I regret nothing. Find a guy that buys you farm ice cream for breakfast and takes you to pet all the baby sheep and goats before the crowds show up.

He’s so beautiful, and wears my hat better than i do.

the day i met Crazy Horse’ Elder, Wopila !

It’s not everyday that something extraordinary happens like a flash, so quick you almost don’t believe it. It’s not even in every life time that you can strike gold, but my gold mines are starting to tally and i’m worried i’m running out whatever the hell luck i’m living on — because i keep living these dreams i never thought could be possible. And i am beholden…. shy of bound, to whatever man makes the god damn rules in this place.
In an afternoon, i was moved. I was changed in some profound and sagacious way that i can’t quite put my finger on what the fuck happened to me in those moments.
My mind a little deeper and much richer than it was last week.
I wanted to write this post the other night but my website is as temperamental as a she-bear. Therefore, tonight is the night now that i have a moment that is all mine.

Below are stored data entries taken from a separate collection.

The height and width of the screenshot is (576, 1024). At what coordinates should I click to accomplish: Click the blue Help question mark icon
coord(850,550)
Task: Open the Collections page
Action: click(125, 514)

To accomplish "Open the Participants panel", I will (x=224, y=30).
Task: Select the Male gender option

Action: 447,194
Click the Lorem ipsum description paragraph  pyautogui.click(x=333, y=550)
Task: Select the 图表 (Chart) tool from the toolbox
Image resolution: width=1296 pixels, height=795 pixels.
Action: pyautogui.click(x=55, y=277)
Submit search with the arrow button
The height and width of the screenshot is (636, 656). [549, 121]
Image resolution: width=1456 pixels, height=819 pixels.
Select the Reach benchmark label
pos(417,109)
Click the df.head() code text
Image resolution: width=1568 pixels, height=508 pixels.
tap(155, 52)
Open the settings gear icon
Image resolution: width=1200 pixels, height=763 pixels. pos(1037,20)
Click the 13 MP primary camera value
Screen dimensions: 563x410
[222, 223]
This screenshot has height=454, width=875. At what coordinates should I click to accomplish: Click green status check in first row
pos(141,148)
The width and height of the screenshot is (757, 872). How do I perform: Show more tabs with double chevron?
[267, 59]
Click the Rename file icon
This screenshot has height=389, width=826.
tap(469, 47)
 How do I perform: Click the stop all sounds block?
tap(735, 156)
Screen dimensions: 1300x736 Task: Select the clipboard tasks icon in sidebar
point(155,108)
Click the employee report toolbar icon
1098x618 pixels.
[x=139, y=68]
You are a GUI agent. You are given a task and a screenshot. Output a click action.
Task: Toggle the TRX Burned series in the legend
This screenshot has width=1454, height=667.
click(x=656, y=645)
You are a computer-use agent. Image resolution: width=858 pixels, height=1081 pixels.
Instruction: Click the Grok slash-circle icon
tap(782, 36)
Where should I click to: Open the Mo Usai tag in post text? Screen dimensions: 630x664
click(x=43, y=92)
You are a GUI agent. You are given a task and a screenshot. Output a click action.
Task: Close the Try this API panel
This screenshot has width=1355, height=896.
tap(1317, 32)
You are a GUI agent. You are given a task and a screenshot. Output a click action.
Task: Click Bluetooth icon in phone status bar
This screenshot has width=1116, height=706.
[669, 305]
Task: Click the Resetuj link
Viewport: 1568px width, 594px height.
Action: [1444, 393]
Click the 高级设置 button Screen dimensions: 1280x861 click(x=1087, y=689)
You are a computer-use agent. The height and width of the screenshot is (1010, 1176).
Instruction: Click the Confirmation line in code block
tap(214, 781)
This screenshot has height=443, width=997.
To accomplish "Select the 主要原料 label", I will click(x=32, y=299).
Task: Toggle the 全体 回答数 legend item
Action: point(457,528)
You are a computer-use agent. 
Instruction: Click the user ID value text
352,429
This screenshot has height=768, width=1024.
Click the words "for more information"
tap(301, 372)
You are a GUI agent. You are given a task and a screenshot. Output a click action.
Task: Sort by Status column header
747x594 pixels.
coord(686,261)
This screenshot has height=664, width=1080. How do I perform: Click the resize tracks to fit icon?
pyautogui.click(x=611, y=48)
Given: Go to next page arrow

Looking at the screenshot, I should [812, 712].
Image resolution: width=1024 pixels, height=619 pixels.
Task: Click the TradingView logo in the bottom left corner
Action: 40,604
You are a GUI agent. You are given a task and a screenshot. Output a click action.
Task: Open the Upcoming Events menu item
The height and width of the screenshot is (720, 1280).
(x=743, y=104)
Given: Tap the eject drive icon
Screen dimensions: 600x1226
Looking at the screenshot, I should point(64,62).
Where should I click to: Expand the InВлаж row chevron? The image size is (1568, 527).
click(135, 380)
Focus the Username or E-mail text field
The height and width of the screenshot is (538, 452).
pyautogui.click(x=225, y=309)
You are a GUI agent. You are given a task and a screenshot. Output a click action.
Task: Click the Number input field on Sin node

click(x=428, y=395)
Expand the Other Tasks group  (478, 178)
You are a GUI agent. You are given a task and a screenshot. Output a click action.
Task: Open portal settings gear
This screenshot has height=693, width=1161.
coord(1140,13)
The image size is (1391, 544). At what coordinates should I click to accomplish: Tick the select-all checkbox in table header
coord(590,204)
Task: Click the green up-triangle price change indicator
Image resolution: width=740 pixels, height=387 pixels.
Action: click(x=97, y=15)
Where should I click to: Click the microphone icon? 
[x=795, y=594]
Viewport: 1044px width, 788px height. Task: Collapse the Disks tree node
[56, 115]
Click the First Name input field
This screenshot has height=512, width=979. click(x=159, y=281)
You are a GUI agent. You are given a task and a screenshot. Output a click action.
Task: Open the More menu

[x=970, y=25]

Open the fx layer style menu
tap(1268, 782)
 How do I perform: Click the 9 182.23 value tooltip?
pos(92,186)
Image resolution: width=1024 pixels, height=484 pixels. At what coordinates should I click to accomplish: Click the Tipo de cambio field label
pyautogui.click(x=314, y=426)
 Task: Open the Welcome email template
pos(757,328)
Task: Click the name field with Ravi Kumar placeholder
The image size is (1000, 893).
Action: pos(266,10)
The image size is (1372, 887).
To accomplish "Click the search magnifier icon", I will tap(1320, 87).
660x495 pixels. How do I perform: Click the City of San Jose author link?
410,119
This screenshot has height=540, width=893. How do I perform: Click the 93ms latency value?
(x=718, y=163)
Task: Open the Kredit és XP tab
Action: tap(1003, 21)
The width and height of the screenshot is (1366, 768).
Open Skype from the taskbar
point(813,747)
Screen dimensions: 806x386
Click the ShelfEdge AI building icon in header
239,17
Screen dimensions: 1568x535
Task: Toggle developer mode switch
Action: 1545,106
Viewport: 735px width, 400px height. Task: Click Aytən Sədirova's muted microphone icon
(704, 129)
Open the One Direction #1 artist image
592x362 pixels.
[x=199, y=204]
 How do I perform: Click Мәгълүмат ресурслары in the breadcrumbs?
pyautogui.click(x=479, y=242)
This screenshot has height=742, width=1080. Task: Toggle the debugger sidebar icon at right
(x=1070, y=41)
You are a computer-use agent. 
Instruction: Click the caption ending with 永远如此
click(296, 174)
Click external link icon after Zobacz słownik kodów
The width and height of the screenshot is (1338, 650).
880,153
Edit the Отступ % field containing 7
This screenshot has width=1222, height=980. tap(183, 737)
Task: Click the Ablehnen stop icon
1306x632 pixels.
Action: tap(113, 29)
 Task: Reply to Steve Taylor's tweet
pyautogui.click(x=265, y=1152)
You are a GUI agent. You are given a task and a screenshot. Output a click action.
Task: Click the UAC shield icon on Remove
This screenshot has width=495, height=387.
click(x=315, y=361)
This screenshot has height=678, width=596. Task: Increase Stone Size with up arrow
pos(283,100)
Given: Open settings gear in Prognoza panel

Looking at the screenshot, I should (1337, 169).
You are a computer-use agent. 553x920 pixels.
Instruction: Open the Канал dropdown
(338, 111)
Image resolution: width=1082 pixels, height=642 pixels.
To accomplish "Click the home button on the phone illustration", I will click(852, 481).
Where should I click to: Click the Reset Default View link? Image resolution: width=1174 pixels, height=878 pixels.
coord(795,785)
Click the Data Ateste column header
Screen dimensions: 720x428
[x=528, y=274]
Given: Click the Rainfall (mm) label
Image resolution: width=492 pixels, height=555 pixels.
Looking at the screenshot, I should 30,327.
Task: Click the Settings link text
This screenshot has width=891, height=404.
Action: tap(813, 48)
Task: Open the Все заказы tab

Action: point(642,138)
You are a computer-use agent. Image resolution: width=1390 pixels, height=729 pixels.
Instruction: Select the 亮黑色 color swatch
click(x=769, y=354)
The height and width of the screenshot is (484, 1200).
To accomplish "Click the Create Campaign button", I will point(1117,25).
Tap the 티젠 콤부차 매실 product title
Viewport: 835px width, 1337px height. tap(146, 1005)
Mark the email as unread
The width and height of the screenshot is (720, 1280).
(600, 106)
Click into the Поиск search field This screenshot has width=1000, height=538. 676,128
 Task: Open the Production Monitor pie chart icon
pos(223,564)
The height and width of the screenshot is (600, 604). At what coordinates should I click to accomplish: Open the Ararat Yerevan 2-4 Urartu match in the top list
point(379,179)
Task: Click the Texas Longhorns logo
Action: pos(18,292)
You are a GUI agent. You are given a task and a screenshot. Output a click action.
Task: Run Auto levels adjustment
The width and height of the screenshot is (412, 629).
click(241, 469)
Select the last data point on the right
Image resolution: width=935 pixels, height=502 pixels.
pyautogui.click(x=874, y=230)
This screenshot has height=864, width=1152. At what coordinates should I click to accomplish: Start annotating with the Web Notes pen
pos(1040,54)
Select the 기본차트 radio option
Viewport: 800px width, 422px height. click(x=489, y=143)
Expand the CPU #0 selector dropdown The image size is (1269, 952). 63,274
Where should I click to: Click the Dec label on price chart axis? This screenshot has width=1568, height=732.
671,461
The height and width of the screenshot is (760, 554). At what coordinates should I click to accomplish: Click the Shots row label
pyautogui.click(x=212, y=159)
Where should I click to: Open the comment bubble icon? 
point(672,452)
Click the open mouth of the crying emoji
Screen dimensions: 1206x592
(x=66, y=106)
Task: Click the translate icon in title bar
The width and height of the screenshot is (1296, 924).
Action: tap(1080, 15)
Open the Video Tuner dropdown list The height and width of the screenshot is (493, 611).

After all — they say that words mean more at night and will send you dreaming.
A few weeks ago an event popped into a feed and a plan was made. Simple as that. No great sign or path.
I’d tried to talk myself out of going just because it was effort and i don’t like interacting with people, but this was a bucket list item — something i’d only dreamed of since i was still young enough to believe in happy endings. And Jack, the golden boy that is — wouldn’t let me back out.
The event was a meet/greet/book signing with Crazy Horse’ Elder, and the author of the families book — Bill Matson. I’ve never attended anything of this kind before, i always thought it was somewhat awkward and not my scene. I figured it was mostly just something that was done in movies or for weird die hard fans like…twilight geeks etc.
Having said that — i was wrong.
I reckon i was just waiting for the right time and it found me,  in the dying summer of New England 2019. What are the odds.
I’ve always been very aware that indigenous people in films, books, media and history were “whitewashed” and “europeanised.” Which is a damn shame and unnecessary.
Rarely have they been given the chance to openly portray their truth or even speak it. And that was why i desperately wanted to hear the sore and exposed truth of their culture. Thats what he gave to me, the difference between truth and assumptions. A lot of what is thought to be fact — is an assumption about the Red Nation and many other parts of life. It was beautiful and meaningful to hear it from him — his truths, his stories, all about his blood-tree … rather than from a book that has rolled through editors where stories were changed and translations crapped over like yesterdays newspaper.
So i’m very very excited to read the book of their family.
I’m excited to read Matson’s words and  learn more about the true Crazy Horse and their lives since.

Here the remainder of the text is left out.